HERVs constitute about 8% of the human genome [35]. They are scattered widely throughout the human genome, and most cannot produce virus particles. HERVs have recently been shown to act as tissue-specific enhancers of gene transcription [36], and some human proteins are the result of HERV “domestication.” One example is syncytin, an important protein that allows for development of the placenta [37,38]. HERVs have been proposed as etiological cofactors in chronic diseases such as cancer, autoimmune disorders, and neurological disease [39]. Two complete ENV ORFs from the HERV-W family are thought to be associated with MS: MSRV, and ERVWE1 (syncytin-1) [10].

Our group recently reported an RNA-seq study showing that some HERVs and other retro elements are significantly over expressed in a smaller set of frozen MS and control brain tissue samples. That study found over expression of GAG sequences mapping to GAG Clade 1 (HERV-K10, K-HERV) and ENV sequences mapping to ENV clades 2 (RTVL-Ia) and 3 (K-HERV) (Figures 1 and 2). However, these findings were partially confirmed by the present qPCR study where expression of ENV clades 3A and 3B (HERV-K and HERV-E) were increased in MS. Other groups have reported increased levels of ENV MSRV (HERV-W) in blood, spinal fluid, and brain samples in MS patients [17]. We did confirm that finding here, but the magnitude of the MSRV expression increase was relatively small – only 1.15 fold-change).

A number of assumptions are inherent to this study. First, HERV GAG and ENV regions were chosen for evaluation because multiple reports show that these are the retrovirus genes most likely to be involved in immunopathogenesis [17,40-43]. Second, we assume that the collapse of GAG and ENV genes from the Gypsy 2.0 database into the RVGC is sufficiently representative of all GAG and ENV HERV domains.
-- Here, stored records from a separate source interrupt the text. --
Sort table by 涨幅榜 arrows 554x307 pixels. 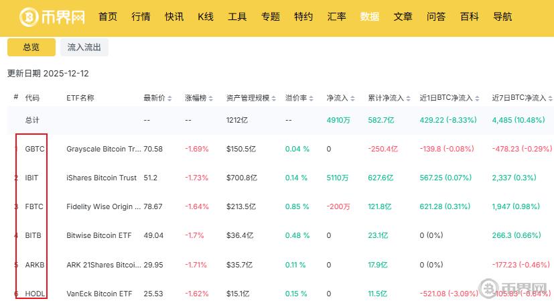pos(212,99)
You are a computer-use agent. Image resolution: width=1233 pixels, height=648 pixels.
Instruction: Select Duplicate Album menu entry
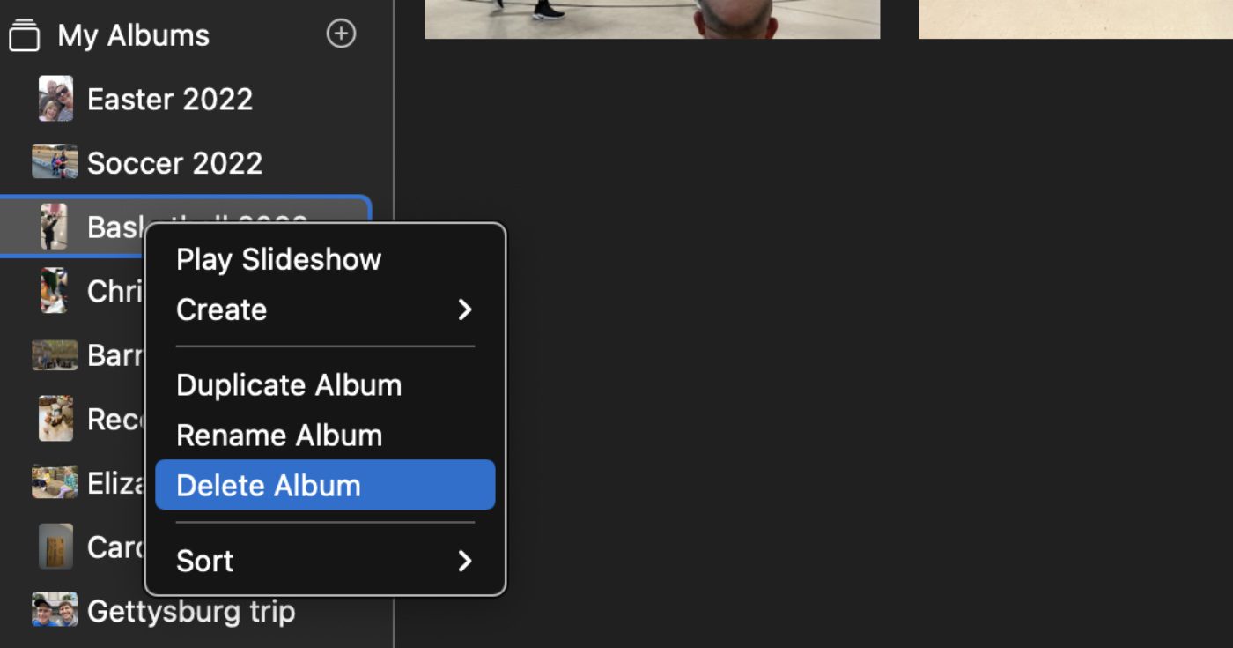click(x=289, y=385)
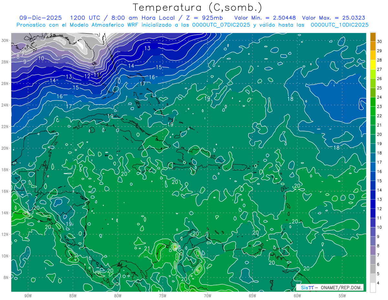Screen dimensions: 388x300
Task: Click the SisPI ONAMET/REP.DOM. logo box
Action: 330,287
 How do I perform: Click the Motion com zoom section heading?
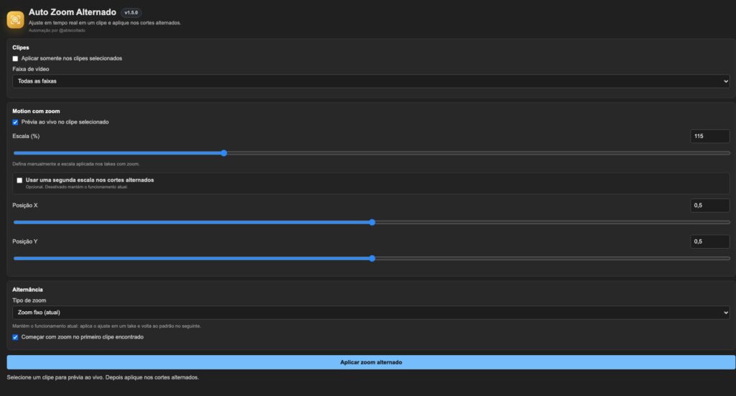tap(36, 111)
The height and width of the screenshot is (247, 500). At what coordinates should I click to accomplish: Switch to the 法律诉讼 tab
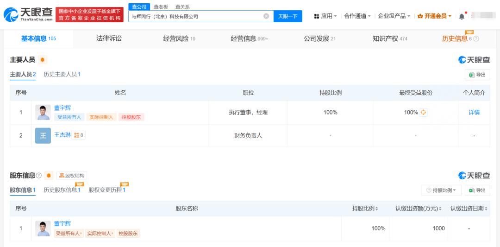[x=109, y=38]
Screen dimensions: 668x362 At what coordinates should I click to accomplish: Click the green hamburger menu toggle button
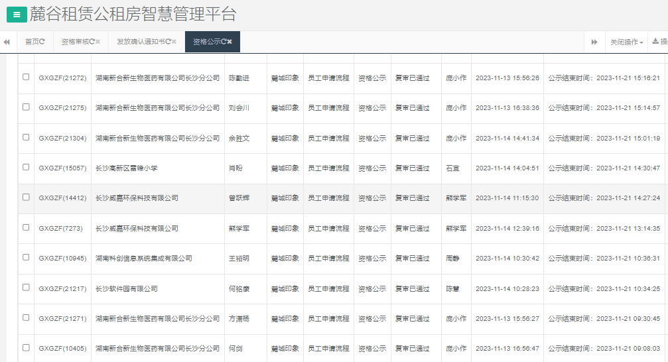(17, 15)
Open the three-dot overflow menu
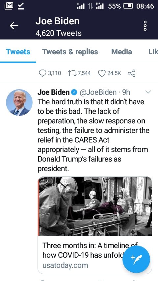This screenshot has width=158, height=281. pos(145,26)
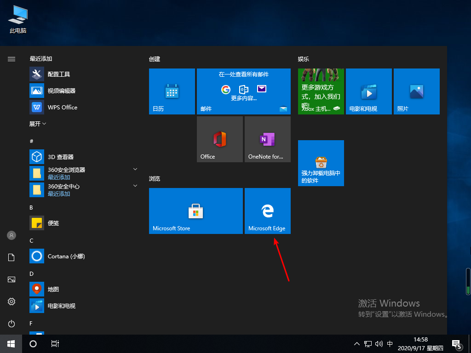
Task: Launch the Microsoft Store tile
Action: [x=195, y=211]
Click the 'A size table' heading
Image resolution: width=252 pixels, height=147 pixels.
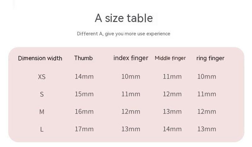(x=124, y=18)
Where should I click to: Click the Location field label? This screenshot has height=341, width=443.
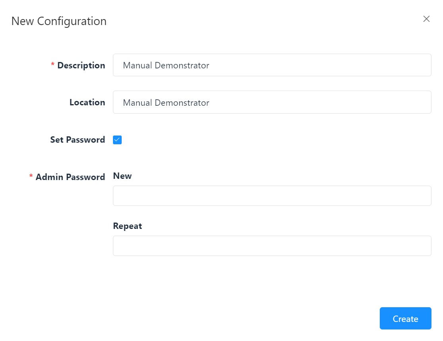click(x=87, y=103)
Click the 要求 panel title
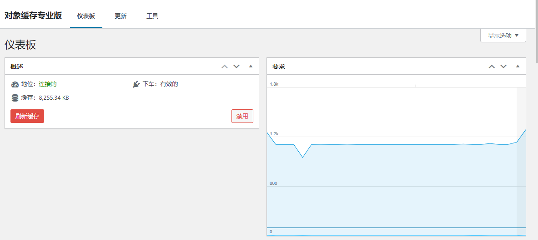 click(x=279, y=66)
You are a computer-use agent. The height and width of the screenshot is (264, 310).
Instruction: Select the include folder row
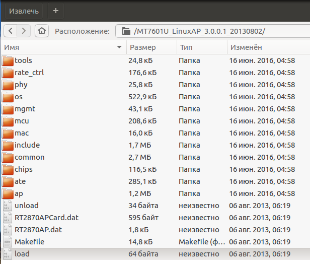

Third, we assume that the primer pairs designed from the HERV GAG and ENV phylogenies and divided into related sequences (clades), providing a reasonable representation of these domains’ RNA within the samples. Finally, we assume that these postmortem samples, typically taken several hours after death, accurately reflect the premortem RNA content of the tissue. There is no doubt that cellular RNA is not static after death, and this clearly a limitation of our study, but fresh brain samples from neurologically-normal or diseased people are simply not available for comparison. Our MS samples had significantly longer PMIs than the controls, and this could have decreased the expression measured in the MS group more than in the controls, leading to an underestimation of expression differences between the groups. However, any PMI effect on expression should be canceled by RPL19 normalization which, presumably, deteriorates at a similar rate to the HERV domains we measured. All these assumptions can be criticized, but the goal of the study was to provide a broad view of HERV expression in MS white matter samples.

Conclusion

Expression of GAG and ENV mapping to HERV-E, RTVL and HERV-K10 families were significantly increased in the MS group. However, the relative expression differences between the MS and control groups were small, differing less than 1.5-fold. These results indicate that the expression of HERV GAG and ENV regions do not differ greatly between MS and controls in these frozen brain samples. This work only partially confirms the sequencing data previous derived from similar frozen MS brain specimens.